A lo largo de la historia se han destacado principios como la necesidad de transparencia, la responsabilidad y el compromiso con el bien común como algo más que guías éticas, son requisitos prácticos para la salud de cualquier democracia. La idea de que el poder debe ser ejercido con el fin de servir al pueblo y no para beneficio personal de los gobernantes es fundamental para evitar la corrupción y asegurar que las instituciones funcionen de manera justa y equitativa. Servirse del poder legislativo para instrumentalizar el estado de derecho con espurios fines es muy grave y pasará factura; buscar la armonía social a través de una artificial e innecesaria reconciliación es totalmente incompatible con la denigración de la igualdad; más junto a la mal llamada ley de amnistía se han producido otros acontecimientos que evidencian el abuso de instituciones del estado dirigiéndolas en la consecución de fines muy alejados de sus funciones y del interés general, amén de poder contravenir la legalidad.
Platón ya nos advertía en su obra «La República» sobre los peligros de los gobernantes que buscan su propio beneficio en lugar del bienestar colectivo, afirmando que «el precio de desentenderse de la política es ser gobernado por los peores hombres». Este pensamiento resuena hoy más que nunca, destacando la importancia de la participación consciente en los asuntos políticos para evitar la degeneración moral de algunos líderes políticos. Montesquieu, por otro lado, nos recuerda la importancia del equilibrio de poderes con su afirmación: «Para que no se pueda abusar del poder, es preciso que, por la disposición de las cosas, el poder detenga al poder».
En contextos donde los políticos buscan beneficiarse de las instituciones, este equilibrio se ve amenazado, subrayando la necesidad de mecanismos de control y balances efectivos.
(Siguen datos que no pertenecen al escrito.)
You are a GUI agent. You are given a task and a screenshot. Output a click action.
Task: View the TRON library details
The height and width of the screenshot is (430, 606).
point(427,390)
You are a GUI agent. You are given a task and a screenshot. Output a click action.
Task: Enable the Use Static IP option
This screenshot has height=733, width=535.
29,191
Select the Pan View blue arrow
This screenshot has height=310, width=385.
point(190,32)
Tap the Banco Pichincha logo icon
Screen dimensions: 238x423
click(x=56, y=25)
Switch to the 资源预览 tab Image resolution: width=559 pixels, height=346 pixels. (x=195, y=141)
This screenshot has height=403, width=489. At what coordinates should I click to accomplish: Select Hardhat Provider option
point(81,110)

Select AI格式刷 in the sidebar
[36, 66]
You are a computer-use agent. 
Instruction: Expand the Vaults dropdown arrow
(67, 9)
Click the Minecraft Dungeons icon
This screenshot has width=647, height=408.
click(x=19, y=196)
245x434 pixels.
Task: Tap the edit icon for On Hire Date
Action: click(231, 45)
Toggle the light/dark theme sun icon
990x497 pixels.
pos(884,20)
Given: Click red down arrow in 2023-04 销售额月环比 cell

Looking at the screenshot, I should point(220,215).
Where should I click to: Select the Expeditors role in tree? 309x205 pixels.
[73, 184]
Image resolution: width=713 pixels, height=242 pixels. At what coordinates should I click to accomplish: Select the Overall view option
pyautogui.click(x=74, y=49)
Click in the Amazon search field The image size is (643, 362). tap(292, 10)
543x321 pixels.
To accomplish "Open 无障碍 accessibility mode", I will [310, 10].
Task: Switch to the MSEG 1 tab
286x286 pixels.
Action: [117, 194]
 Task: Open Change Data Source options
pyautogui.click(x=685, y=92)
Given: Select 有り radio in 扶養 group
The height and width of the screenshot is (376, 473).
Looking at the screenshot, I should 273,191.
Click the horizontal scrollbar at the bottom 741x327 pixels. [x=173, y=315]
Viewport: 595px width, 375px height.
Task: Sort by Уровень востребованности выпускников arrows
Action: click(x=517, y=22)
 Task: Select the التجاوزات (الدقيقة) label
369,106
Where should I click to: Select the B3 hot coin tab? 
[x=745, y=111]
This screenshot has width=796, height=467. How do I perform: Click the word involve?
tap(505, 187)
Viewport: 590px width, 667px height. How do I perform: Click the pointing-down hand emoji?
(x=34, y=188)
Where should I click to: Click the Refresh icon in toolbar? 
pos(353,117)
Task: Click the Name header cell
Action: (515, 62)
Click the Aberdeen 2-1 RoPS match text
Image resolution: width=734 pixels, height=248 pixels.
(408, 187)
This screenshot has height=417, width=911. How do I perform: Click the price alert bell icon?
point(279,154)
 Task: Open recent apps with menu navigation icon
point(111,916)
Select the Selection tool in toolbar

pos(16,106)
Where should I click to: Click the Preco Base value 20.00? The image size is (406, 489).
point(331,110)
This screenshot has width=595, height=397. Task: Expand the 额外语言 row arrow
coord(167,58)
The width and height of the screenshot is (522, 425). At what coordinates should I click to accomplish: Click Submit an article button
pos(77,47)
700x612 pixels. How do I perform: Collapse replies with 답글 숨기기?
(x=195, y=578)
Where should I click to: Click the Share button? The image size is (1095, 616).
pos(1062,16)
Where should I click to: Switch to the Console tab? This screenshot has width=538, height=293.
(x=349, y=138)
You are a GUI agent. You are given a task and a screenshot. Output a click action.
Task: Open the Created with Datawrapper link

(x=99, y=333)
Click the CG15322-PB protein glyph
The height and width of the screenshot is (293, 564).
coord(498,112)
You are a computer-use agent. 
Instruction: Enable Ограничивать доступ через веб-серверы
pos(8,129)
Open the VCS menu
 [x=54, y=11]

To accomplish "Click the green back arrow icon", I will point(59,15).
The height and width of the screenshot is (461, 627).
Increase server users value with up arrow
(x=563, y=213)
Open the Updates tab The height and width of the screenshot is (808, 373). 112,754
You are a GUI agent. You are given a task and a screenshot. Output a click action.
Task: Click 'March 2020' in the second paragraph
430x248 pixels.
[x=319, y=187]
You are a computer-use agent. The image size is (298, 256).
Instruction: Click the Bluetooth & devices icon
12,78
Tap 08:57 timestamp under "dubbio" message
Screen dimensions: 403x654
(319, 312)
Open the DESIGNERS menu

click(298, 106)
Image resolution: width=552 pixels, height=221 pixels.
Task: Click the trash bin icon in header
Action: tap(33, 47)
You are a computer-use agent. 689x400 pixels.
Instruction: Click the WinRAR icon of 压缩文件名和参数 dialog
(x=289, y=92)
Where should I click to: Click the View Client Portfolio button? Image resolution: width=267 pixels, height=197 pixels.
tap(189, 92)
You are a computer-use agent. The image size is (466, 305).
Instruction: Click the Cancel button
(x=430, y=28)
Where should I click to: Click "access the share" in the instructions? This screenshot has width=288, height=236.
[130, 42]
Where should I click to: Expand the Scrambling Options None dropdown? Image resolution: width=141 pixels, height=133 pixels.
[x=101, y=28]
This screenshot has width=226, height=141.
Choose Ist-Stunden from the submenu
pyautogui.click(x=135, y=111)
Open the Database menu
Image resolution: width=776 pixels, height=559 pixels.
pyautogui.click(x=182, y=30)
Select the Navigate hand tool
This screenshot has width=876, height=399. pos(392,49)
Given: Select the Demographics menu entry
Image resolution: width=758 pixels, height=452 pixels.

Rousseau, en su contrato social, argumentaba que «el hombre ha nacido libre, y en todas partes se encuentra encadenado. Aquel que se cree amo de los demás, no deja de ser más esclavo que ellos». Esta perspectiva es crucial al considerar a los políticos que manipulan las instituciones para su propio beneficio; aunque puedan parecer poderosos, en realidad, se encuentran atrapados por su propia corrupción y alejados del verdadero propósito de su vocación. Hannah Arendt nos advierte sobre la banalidad del mal en la esfera política, sugiriendo que el mal más profundo puede arraigarse cuando las personas abandonan su capacidad de pensar y actuar éticamente.
Pero el milagro de la democracia es que cada cierto tiempo permite al Pueblo librarse de lideres políticos que apuntan y se dirigen por los derroteros antes descritos, pero en mi opinión, resulta más grave el comportamiento de los que desde la función pública ponen al servicio de políticos sus quehaceres, los políticos se van y ellos se quedan, pero su indignidad les perseguirá. Hacer política es servir a las instituciones y, a través de ellas, al pueblo, y no servirse de su posición para sus propios fines.